In this dissertation, we demonstrated that ascorbic acid is detectable in the human brain using a clinical 3T MR scanner, a standard PRESS sequence, and LCModel analysis. The accuracy of evaluating Asc concentration is reasonable compared with other metabolites. However, there are some conditions that apply to assure reliable vitamin C detection and quantification. The requirement on SNR is similar as for standard analysis of 1D MR spectra without an Asc basis included. The linewidth has to be sufficiently narrow in order to minimize overlapping effects between different metabolites. The limiting FWHM value of the spectra is between 0.043 and 0.076 ppm. Therefore, the average linewidth of in vivo spectrum acquired at 3T clinical scanners (on the order of 0.05 ppm) is sufficient but should not be significant exceeded.

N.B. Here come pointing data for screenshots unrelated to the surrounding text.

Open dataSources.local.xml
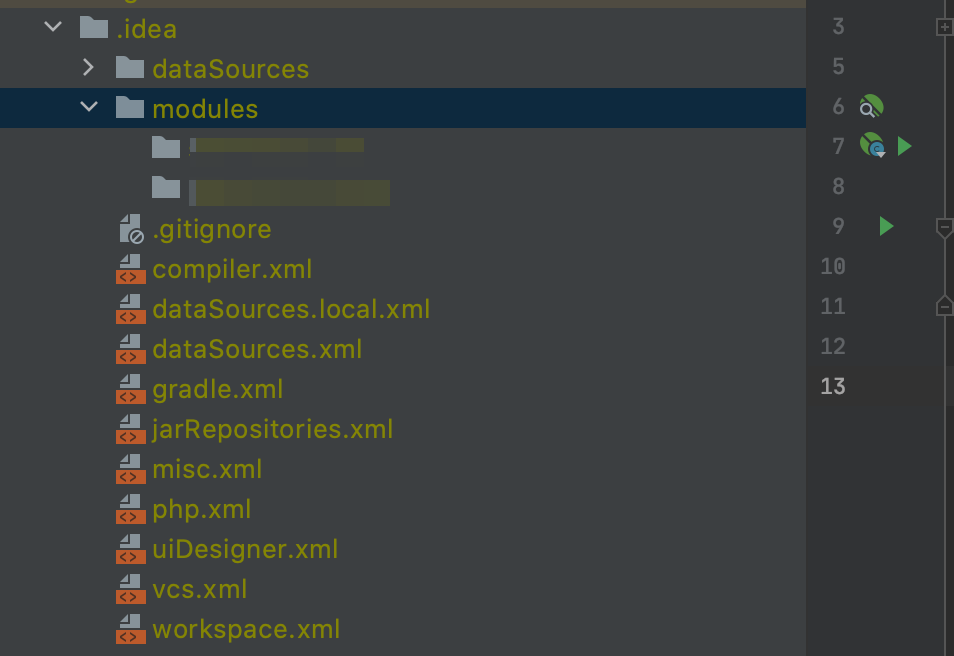 pyautogui.click(x=292, y=309)
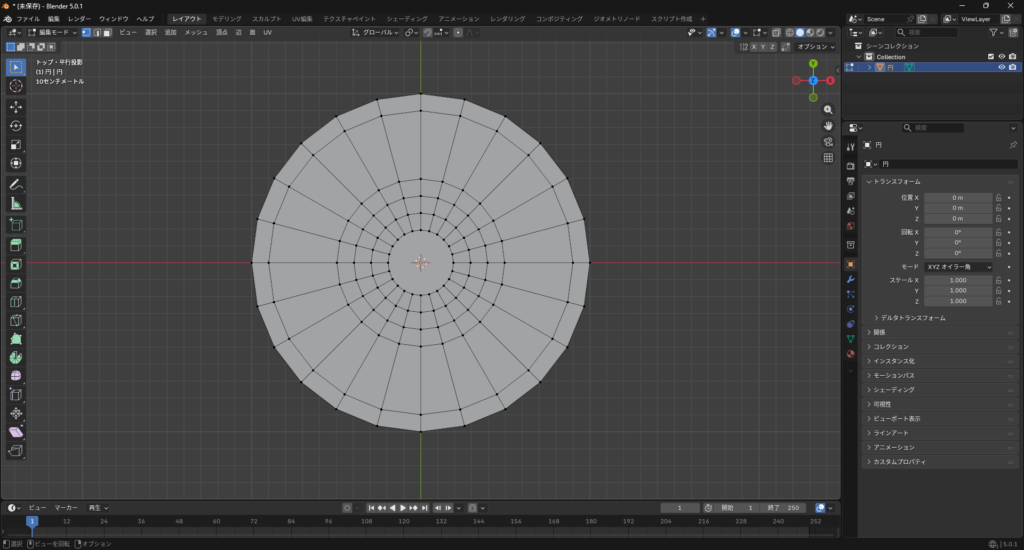1024x550 pixels.
Task: Hide the 円 object with eye icon
Action: (1001, 67)
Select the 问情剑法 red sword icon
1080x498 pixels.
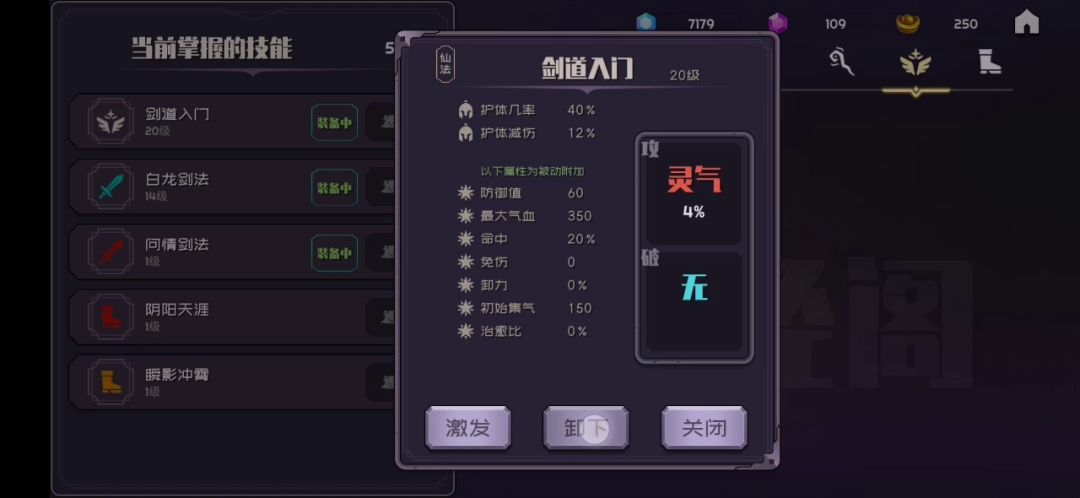coord(110,251)
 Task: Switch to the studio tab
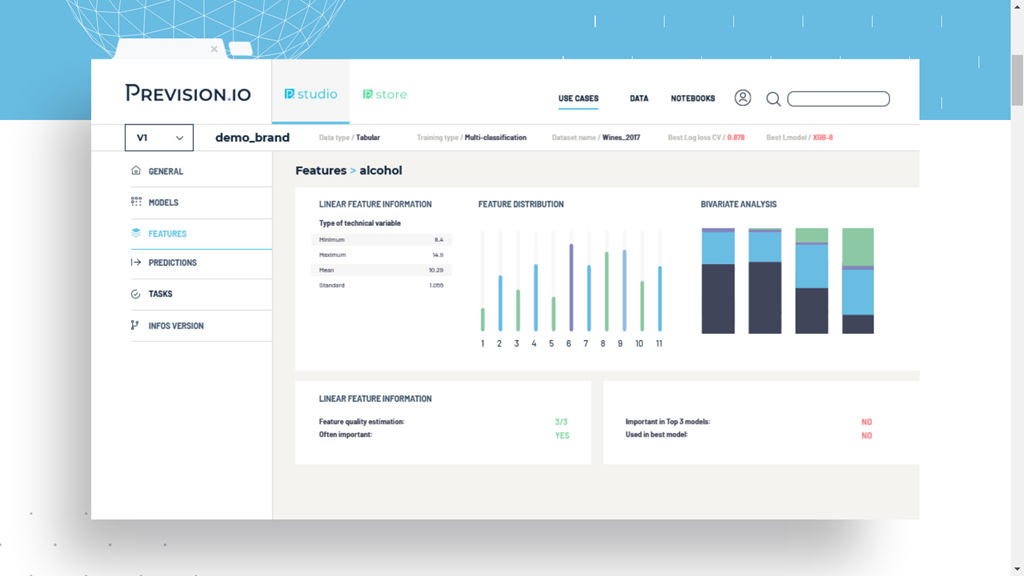click(311, 94)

As it is possible to detect and quantify ascorbate using a PRESS sequence acquisition and LCModel analysis, these findings will most likely also apply to other standard short echo time MRS acquisition methods, for example, STEAM, as long as the above conditions are fulfilled. Moreover, it has been shown that the Asc basis
should be included into the LCModel basis to avoid an overestimation of Glx. Other metabolites, not included in standard spectroscopic analysis so far, might also be detectable using modern MR scanners. This may be worthy of further investigation.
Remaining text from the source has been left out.